[Data extracts Boundary: Start]

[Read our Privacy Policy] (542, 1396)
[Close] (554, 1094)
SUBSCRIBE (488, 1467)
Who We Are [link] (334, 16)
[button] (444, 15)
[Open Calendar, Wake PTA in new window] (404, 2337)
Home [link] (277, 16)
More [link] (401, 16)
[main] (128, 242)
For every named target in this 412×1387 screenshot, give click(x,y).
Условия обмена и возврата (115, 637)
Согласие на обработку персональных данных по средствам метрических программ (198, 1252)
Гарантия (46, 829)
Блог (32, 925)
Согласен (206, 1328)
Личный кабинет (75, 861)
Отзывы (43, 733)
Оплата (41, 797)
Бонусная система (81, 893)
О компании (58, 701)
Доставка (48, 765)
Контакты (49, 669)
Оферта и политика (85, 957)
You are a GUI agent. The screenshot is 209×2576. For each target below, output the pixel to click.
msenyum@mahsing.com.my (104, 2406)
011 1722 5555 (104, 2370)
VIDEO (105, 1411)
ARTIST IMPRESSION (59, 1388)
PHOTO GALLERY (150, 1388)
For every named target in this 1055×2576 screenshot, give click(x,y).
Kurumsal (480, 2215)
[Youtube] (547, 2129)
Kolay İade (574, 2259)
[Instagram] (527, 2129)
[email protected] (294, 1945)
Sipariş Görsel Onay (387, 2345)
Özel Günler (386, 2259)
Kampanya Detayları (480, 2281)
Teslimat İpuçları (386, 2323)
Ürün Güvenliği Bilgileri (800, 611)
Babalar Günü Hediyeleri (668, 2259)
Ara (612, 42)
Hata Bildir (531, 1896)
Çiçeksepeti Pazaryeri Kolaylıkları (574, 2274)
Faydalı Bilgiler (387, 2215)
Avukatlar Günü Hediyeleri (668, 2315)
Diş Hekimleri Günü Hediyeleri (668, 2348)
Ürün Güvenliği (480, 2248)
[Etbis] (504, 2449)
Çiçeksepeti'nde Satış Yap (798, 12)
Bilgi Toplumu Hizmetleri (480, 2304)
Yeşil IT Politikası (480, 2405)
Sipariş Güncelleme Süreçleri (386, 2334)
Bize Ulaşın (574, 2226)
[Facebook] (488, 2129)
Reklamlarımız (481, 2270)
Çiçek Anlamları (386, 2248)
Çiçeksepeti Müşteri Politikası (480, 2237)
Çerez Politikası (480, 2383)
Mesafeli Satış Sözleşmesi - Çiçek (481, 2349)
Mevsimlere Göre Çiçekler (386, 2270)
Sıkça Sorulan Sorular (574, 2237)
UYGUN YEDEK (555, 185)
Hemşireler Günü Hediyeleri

[Data extracts Boundary: End]

What is needed:
Lines with "click" in the records: how many are there? Give only the number.

Solution to the exercise:
3